I know this is an old thread but I'm currently listening to the Cold podcast - and I asked someone close to me who has experience in Computer Science about the encrypted devices/files. They said it could be nearly impossible to crack into the devices and files. I have some surface knowledge of this stuff so I'll try to explain for those who want to know why they can't crack the passwords, without too much technical detail.
From what I gathered the company that were trying to crack the password encryption were using databases of previously leaked passwords and also dictionaries as well as another program that is presumably more sophisticated, to try to crack the password/encryption. This may not work, simply because there are programs that exist (although this is speaking with 2019/2020 in mind) that you input your password into, then it will re-assign a new string of characters and numbers to that saved password. E.G. JoshPowell1 becomes s8sytFs66789FDSE or some other gibberish. This type of program is usually used for passwords for websites however. So Josh himself may not have even known what the password ended up as and the program on his locked computer only knows the passwords to certain websites, etc that may be incriminating.
If he didn't go the route of using a password program and just made them up himself, they could also have been gibberish to an outsider and still be a random mixture of letters, numbers and symbols.
Judging by the image in this article, the logins to the devices might not be too hard, but once they try to get in to his accounts on websites or locked folders on his computer, it may become more difficult.
The fact that they may not be actual words, but seemingly gibberish strings of letters and numbers makes it more difficult for password cracking programs to crack, since there are more possible combinations, particularly if he used a longer password. For every character of the password there are 26 letters, 10 numbers and numerous other symbols such as ! and ? that could have been used. If we just add up those 26 numbers and 10 letters minus symbols, that means that for each letter there will be 36 (or more) possibilities, then if we factor in that the maximum length for a password can be anything from 8 to
100+ characters... that's a lot of possibilities. Even if you ran that program on a computer for a long time you might not get it, and even then the program could crash or the hardware overheats and you have to start all over again.

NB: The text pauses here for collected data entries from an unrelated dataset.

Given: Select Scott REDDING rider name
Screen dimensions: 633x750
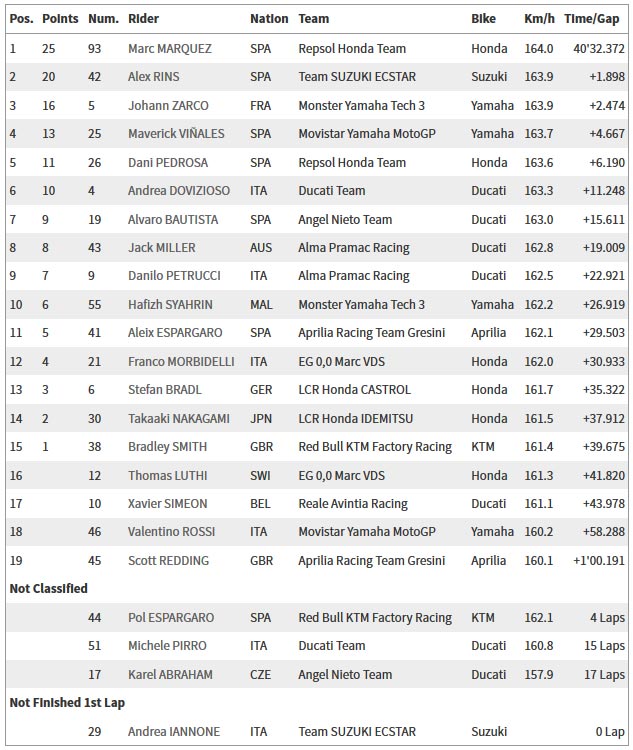Looking at the screenshot, I should [x=168, y=560].
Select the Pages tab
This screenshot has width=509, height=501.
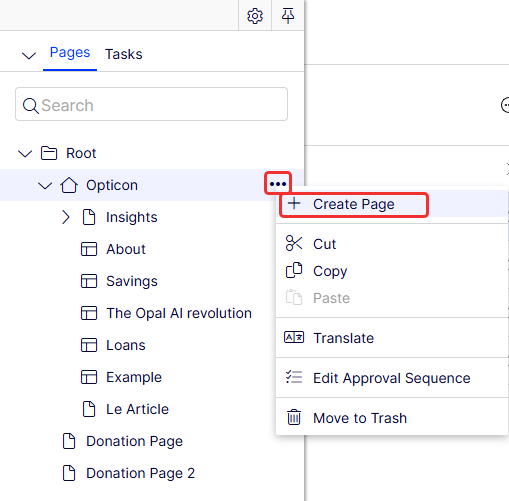click(70, 53)
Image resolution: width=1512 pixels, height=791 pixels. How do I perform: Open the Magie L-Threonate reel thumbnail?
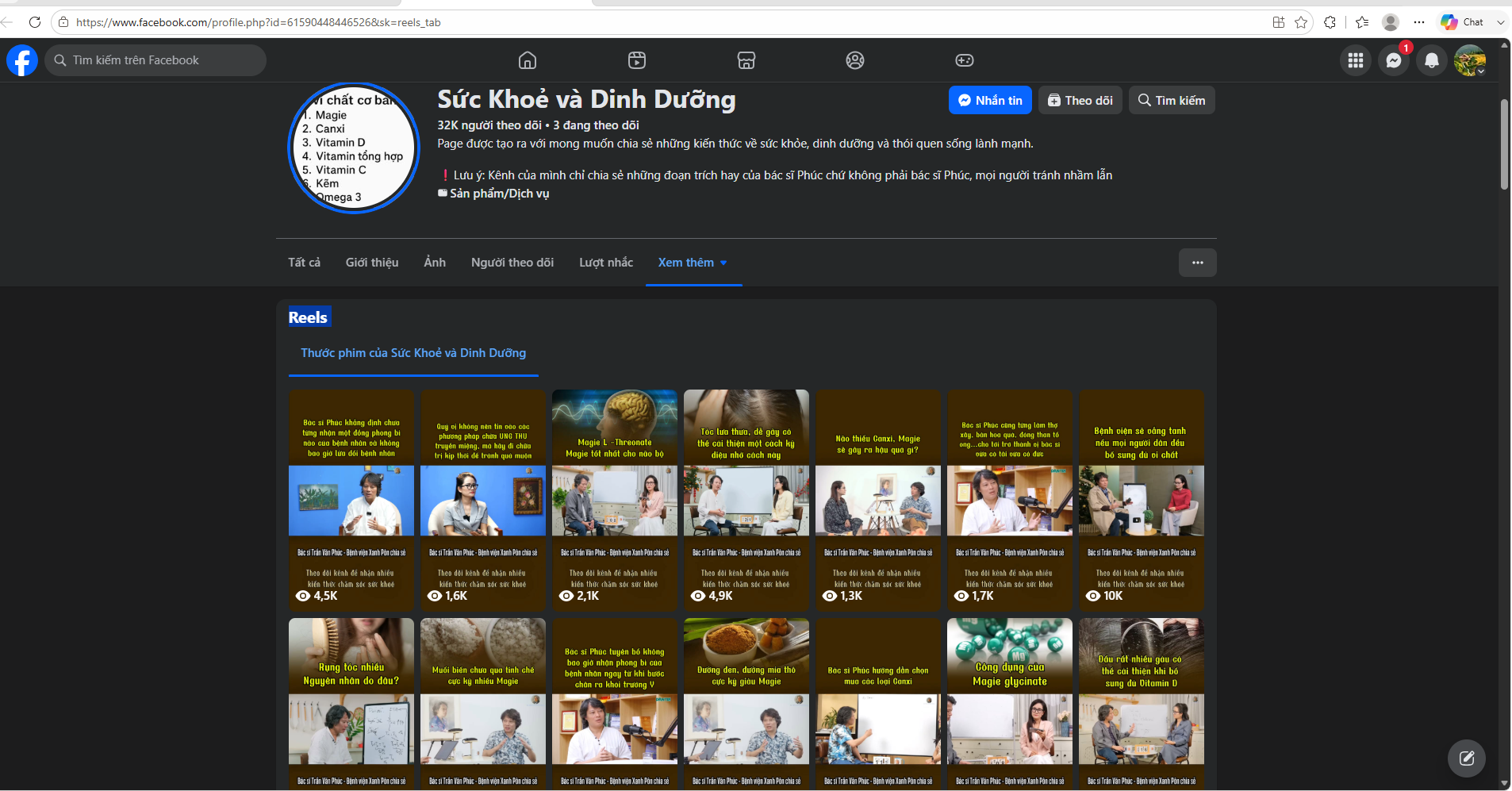pos(615,500)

The article that features the image of Josh's login is also troubling, because it lays out that one of Josh's computers (he had many, apparently) would only boot from a USB. Susan stated in her diary and in messages to friends that Josh was a "computer geek" so he might have been more sophisticated than we take him for. This could mean that he could have set up a system that would "self-destruct" (e.g. deletes everything) if tampered with, or I think it's more likely that his computers need to be booted from USB like the one in the article, and who knows if those USBs have been locked away, destroyed or were burnt in the fire.
I don't believe that the company trying to decrypt Josh's computer are trying to swindle anyone, but I do think it might be futile, and from what I gather they aren't actively trying to decrypt them either, from the podcast I think the guy said they do it "after hours" and "pull a few computers out" to do it. They're not working on this every day.
We might get lucky. I hope we do get lucky and that they get into them and they find a location or something to point to where Susan is. My heart hurts for her family.